Nuclear veterans were told they were victims of “a state cover-up” as MPs vowed to help win their long battle for justice.

A cross-party coalition listened as H-bomb survivors Bryan Jarvis and Brian Unthank, both 86, and Dave Whyte, 87, gave horrifying evidence about their health legacy from Cold War nuke trials.

Bryan Jarvis, of ­Ferndown, Dorset, fought tears as he said: “I spent five months on Christmas Island, and thought no more about it. Then my daughter had a lot of very traumatic miscarriages. My ­granddaughter recently had four miscarriages on the trot. It goes down the generations, and I blame myself.”
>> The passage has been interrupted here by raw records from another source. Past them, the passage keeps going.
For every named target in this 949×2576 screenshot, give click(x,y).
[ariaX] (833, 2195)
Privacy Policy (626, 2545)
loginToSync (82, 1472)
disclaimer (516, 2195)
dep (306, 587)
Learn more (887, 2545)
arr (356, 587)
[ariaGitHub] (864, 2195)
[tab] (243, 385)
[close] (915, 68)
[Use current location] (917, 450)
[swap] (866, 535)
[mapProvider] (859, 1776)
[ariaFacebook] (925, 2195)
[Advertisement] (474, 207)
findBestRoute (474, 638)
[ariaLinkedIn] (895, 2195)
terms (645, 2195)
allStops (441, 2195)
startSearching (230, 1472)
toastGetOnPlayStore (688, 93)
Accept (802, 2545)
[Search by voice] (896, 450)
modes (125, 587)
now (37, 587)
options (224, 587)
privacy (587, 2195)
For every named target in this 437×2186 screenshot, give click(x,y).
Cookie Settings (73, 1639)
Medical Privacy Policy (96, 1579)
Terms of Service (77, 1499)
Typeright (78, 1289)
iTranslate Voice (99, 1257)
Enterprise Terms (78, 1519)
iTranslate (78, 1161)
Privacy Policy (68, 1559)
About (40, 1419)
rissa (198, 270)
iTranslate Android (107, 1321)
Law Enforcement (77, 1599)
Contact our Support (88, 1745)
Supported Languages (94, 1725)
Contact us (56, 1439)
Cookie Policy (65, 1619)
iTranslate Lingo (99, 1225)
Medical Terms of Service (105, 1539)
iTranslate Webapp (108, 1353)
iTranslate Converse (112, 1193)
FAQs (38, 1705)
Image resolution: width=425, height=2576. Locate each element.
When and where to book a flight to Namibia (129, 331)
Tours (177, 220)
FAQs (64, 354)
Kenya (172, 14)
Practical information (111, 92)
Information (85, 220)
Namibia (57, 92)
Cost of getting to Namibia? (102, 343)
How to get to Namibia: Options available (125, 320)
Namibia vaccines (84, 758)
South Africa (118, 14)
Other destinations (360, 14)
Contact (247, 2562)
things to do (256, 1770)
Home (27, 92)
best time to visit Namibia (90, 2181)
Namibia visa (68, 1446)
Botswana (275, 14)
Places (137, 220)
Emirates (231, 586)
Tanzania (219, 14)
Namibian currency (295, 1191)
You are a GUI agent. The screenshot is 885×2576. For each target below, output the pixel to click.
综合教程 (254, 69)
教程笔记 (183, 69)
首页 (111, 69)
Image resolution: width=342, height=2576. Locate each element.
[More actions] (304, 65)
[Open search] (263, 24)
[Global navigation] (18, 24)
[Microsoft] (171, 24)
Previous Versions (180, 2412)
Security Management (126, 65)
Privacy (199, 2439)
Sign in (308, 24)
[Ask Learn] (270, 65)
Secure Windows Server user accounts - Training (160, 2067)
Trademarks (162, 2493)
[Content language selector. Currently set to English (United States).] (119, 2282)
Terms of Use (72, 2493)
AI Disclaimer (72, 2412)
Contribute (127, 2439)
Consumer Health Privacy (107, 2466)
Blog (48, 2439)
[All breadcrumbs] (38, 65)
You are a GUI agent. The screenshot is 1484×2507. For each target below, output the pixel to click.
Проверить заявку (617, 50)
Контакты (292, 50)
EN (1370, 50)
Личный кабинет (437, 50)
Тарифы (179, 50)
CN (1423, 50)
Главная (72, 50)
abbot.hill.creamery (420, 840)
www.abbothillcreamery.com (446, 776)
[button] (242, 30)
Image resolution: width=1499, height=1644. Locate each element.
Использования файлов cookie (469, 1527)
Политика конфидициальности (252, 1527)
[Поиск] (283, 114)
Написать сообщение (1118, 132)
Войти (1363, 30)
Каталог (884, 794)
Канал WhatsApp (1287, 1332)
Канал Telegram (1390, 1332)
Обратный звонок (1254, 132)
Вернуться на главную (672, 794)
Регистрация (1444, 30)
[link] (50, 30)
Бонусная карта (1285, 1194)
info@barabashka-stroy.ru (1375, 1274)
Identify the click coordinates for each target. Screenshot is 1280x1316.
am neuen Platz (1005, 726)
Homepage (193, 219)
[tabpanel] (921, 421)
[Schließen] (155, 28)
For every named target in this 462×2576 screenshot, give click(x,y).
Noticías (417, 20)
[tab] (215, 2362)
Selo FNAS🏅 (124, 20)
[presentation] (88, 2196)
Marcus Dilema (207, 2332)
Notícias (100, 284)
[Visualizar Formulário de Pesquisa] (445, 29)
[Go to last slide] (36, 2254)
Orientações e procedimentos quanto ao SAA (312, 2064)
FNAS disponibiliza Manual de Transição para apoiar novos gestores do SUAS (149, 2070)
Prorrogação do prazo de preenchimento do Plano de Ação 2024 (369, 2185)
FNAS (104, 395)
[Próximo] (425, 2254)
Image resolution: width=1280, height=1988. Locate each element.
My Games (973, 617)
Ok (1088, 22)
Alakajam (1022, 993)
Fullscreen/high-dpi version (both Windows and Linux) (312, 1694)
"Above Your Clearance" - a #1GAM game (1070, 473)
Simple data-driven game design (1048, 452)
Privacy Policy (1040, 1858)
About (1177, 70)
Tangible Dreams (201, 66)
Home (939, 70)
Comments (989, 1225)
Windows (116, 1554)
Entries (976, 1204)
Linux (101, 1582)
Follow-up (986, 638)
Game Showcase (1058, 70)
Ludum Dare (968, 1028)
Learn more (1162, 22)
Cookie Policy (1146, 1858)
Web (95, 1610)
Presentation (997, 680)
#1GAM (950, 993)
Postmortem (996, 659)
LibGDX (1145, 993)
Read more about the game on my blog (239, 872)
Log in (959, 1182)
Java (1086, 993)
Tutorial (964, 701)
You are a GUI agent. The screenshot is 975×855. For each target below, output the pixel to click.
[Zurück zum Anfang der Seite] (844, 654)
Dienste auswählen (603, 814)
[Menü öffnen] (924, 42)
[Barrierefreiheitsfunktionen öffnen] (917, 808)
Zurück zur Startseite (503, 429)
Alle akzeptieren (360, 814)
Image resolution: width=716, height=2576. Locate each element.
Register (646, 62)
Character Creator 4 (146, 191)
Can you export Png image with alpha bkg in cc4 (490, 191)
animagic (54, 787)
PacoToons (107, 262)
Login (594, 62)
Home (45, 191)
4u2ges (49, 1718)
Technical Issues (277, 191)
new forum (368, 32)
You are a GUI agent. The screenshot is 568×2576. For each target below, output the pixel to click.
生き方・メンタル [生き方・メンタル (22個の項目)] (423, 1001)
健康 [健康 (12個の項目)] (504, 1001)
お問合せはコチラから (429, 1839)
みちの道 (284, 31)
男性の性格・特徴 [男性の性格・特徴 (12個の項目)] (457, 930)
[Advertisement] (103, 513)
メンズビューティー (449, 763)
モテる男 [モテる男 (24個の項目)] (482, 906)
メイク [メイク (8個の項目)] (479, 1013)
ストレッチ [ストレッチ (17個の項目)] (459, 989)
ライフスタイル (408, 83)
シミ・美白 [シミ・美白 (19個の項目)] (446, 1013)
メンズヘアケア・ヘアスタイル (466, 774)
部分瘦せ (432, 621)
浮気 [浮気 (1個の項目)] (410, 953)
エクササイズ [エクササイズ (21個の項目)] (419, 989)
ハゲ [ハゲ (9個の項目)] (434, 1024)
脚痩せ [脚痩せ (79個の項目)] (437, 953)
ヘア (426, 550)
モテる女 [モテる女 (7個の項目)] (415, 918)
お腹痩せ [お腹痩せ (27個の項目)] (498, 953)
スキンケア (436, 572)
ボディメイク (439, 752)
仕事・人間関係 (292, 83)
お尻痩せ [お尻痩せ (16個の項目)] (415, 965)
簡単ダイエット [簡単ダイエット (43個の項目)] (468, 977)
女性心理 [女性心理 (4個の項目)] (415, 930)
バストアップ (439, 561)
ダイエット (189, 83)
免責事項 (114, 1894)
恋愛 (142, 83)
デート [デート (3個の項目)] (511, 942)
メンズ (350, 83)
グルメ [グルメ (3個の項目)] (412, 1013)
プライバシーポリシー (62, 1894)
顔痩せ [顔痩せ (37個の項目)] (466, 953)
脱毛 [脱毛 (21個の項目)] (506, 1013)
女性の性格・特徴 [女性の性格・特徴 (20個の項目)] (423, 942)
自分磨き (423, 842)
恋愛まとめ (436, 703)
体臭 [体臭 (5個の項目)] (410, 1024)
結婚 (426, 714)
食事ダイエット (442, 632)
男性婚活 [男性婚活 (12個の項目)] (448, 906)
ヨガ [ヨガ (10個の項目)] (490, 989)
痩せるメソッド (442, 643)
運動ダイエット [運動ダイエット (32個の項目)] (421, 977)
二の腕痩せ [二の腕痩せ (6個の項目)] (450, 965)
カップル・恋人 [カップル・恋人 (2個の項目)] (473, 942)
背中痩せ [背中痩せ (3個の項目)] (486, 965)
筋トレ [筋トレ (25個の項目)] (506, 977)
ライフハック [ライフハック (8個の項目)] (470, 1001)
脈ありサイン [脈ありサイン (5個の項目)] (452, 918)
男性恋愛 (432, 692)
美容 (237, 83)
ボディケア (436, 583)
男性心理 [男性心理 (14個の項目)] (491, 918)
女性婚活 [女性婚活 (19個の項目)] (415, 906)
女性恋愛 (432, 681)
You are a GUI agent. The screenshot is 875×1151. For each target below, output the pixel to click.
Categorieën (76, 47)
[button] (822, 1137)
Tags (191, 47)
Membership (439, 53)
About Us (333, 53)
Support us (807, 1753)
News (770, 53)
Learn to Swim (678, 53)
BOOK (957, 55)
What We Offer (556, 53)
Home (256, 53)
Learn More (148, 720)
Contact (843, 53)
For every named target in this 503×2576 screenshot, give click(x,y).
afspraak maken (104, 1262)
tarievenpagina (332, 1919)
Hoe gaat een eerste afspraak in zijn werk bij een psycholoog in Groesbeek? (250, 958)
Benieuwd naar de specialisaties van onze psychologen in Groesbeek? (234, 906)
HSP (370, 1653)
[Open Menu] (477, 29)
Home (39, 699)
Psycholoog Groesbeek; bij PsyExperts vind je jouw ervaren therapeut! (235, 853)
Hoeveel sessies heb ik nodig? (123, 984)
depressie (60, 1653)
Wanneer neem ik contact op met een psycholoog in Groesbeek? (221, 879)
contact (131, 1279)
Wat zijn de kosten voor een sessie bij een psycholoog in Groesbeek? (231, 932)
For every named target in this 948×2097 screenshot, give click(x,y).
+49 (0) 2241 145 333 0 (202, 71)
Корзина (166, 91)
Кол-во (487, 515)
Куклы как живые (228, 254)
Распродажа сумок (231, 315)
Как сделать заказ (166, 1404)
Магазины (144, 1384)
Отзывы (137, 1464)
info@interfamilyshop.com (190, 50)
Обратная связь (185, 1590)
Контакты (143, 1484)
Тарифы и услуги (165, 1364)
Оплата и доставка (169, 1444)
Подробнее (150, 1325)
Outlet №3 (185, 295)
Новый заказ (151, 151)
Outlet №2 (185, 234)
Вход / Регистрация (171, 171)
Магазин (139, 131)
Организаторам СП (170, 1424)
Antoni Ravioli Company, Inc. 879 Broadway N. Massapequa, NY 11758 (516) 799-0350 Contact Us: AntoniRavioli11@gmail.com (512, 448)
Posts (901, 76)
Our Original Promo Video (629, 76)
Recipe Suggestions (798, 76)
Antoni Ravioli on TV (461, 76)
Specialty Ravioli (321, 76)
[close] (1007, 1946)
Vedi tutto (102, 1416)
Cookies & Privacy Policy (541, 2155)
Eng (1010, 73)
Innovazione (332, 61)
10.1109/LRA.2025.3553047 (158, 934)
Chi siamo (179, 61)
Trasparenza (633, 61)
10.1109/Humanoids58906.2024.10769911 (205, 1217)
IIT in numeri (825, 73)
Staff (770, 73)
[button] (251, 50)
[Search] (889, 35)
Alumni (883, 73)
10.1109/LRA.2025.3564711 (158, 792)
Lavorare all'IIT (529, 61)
The MPs heard evidence ­uncovered by the Mirror ’s investigation of the Nuked Blood Scandal, including decades of Ministry of Defence denials that it had hidden medical information.

Finally this May it published 4,000 pages of evidence about secret blood testing of thousands of troops, civilians and indigenous people. Ex-RAF cook Mr Unthank told how he’s had 93 skin cancers, his wife had 12 late-term miscarriages, his son was born with holes in his heart and a daughter had two wombs. Twenty years of his medical records, covering the period, are missing.

Labour MP Ian Byrne said: “This is the ­Hillsborough playbook. Well, it’s before that, you came first. This is a state cover-up.”

A representative of Defence ­Secretary John Healey’s attended with Labour, Tory and SNP MPs. Tory grandee Sir Julian Lewis suspected years of refusal to admit the truth was down to fears of big payouts, and officials advising ministers that any admission would be “the thin end of the wedge”.

Former sapper Mr Whyte, of ­Kirkcaldy, Fife, said: “I don’t blame MPs. I blame the civil servants, they’re behind ­everything. I’ve been asking for my medical records since 2000, and parts of them are missing and falsified.”

The MPs pledged their support for a public inquiry, compensation, plus a ­memorial of national significance to commemorate the bomb tests and their aftermath. Campaigners have urged Veterans Minister Al Carns to force declassification of thousands more documents, withheld under claims of national security at the Atomic Weapons Establishment.